In the morning, the women were sitting as before. But the duck had gone, and, looking closely across the little space, Wurip saw that there were feathers lying about near their fire. Also there was a pleasant smell of cooking in the air. This gladdened his heart, for it showed that the women did not mind making him useful, and that was exactly what he wanted.

So the days went by, and Wurip lived in his wurley, and the women in theirs. He never saw them away from it. Neither did he try any more to go near it. From time to time he made them friendly signals, or called cheerful greetings to them, but that was all. Each day he went hunting, and good luck always attended him, because it was the time when waterfowl are plentiful, and as no others hunted there, the birds were not afraid. It was quite easy to fill the bag he had made out of rushes. And each evening he put the best of the game on a big stone some distance from his wurley, and in the morning it was always gone.

This went on for fourteen days. When he was not hunting, Wurip lay about his camp, always singing contentedly as he carved himself boomerangs or whittled heads for throwing-spears that he never used. Once he carved a bowl from a root that he found, and this also he put on the stone, for the Fire-Women, and they took it. He gathered bundles of the rushes that women of the tribes use in weaving, and left them too. So that he became very useful to them, although he had never heard their voices.

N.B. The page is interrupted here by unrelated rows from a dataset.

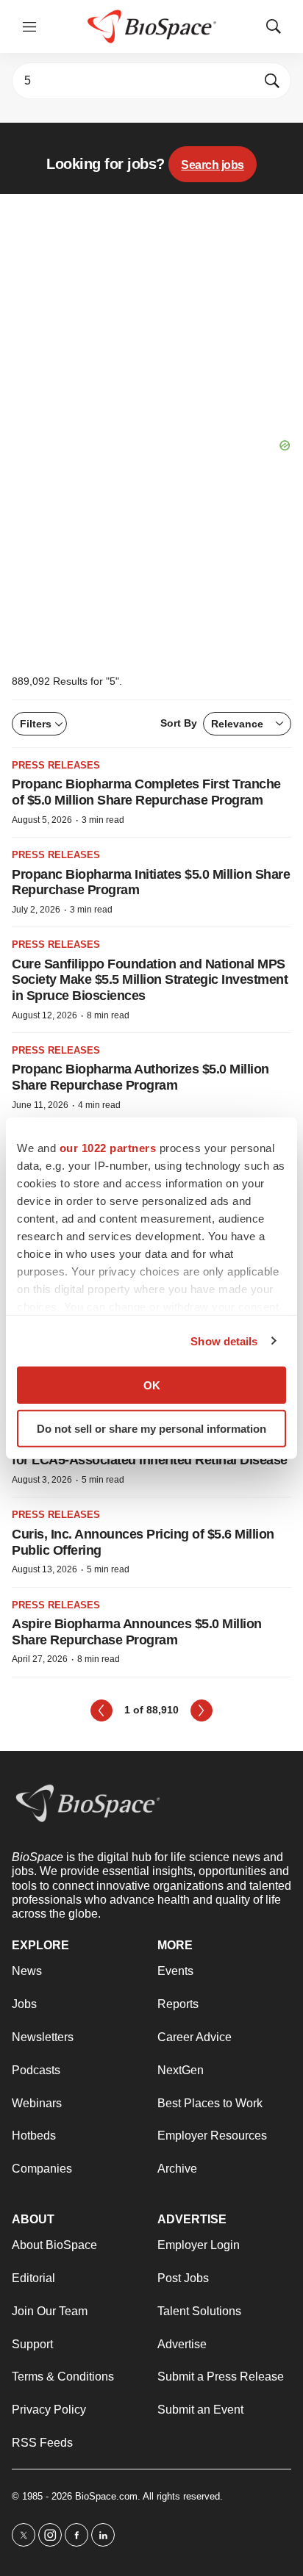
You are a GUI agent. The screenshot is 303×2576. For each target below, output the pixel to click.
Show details (223, 1340)
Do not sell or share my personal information (151, 1428)
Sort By (211, 723)
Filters (35, 724)
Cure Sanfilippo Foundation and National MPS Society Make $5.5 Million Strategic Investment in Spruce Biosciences (150, 980)
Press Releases (56, 765)
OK (151, 1385)
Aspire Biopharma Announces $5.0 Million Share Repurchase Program (137, 1631)
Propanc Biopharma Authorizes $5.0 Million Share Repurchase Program (140, 1077)
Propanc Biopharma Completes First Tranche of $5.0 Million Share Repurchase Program (146, 792)
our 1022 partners (108, 1148)
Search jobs (212, 165)
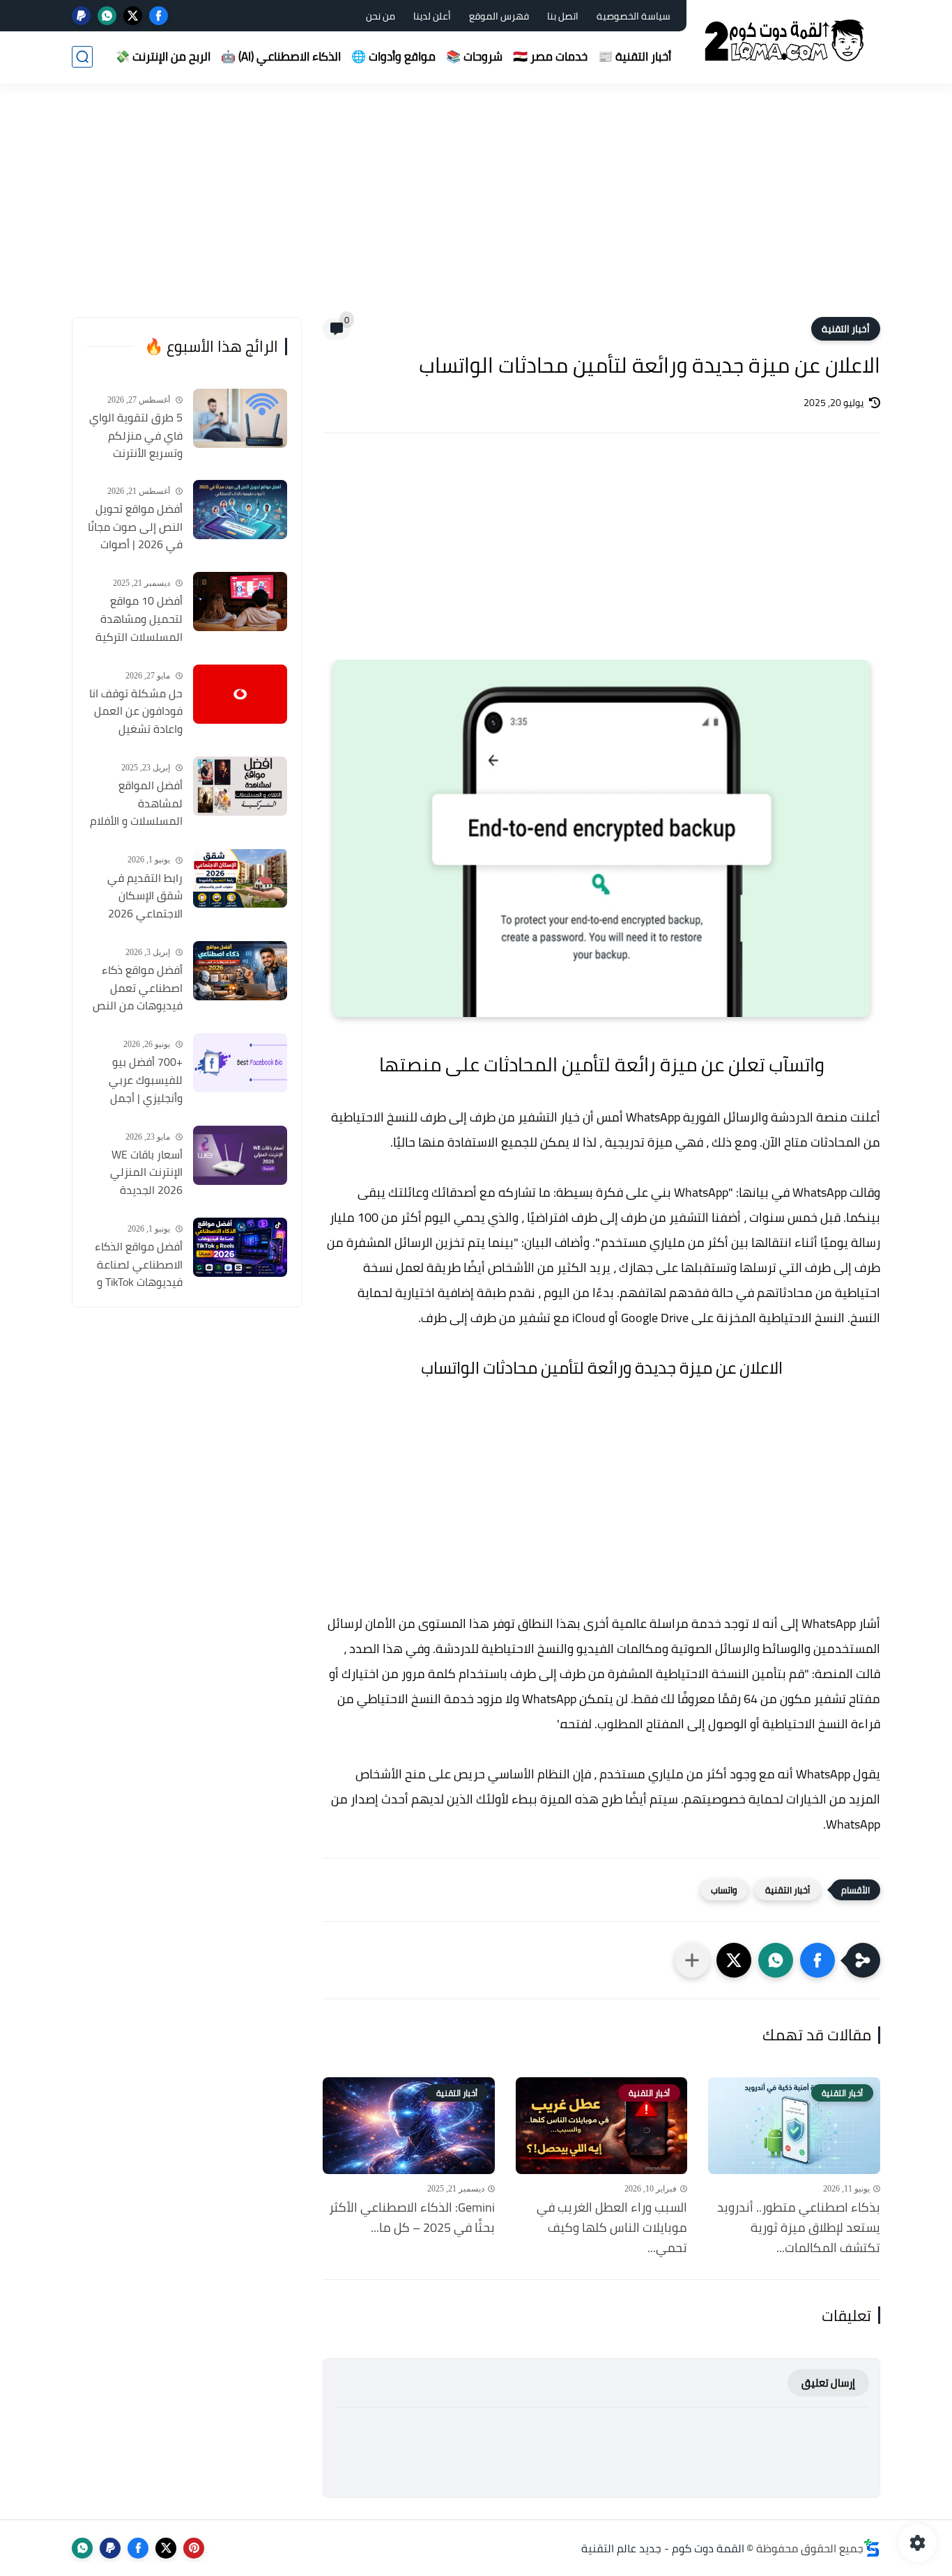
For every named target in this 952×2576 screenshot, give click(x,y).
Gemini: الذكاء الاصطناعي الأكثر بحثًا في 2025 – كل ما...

Then, after fourteen days, Wurip pretended that he had fallen sick. He did not go out hunting any more, neither did he place offerings upon the big stone. In his wurley he had hidden sufficient food for himself to last him for several days, but he did not let the Fire-Women see him eating. Instead, he crawled out, dragging himself along the ground, and cried out, sorrowfully, waving his withered arm to them. He crawled back into his wurley and ate and slept; but they did not come, as he had hoped they would.

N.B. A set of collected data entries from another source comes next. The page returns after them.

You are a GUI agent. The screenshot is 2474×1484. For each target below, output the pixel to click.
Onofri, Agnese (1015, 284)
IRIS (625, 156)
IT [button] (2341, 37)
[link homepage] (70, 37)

Next day he did not go out into the open at all. He kept close within his wurley, and all the exercise he took was to groan very mournfully. He groaned nearly all day, and by the time it was evening he was more tired than if he had hunted for three days. Because he was tired he ate nearly all that remained of his food, after which he felt discouraged, for he realized that it would soon be necessary to go out hunting again, and he wanted to seem ill. So he groaned more loudly than ever, and once or twice cried out as if in pain. Then he fell asleep.

The Fire-Women were fierce creatures, but still they were women. It troubled them that this crippled little blackfellow should be ill, too ill to bring them gifts or to busy himself, singing and laughing about his camp. To sit over a fire and weave mats of white and green may, in time, become dull; and it cheered the women to see Wurip and listen to his songs. When he did not appear they took counsel together, agreeing that so small a fellow, with a withered arm, could not be dangerous.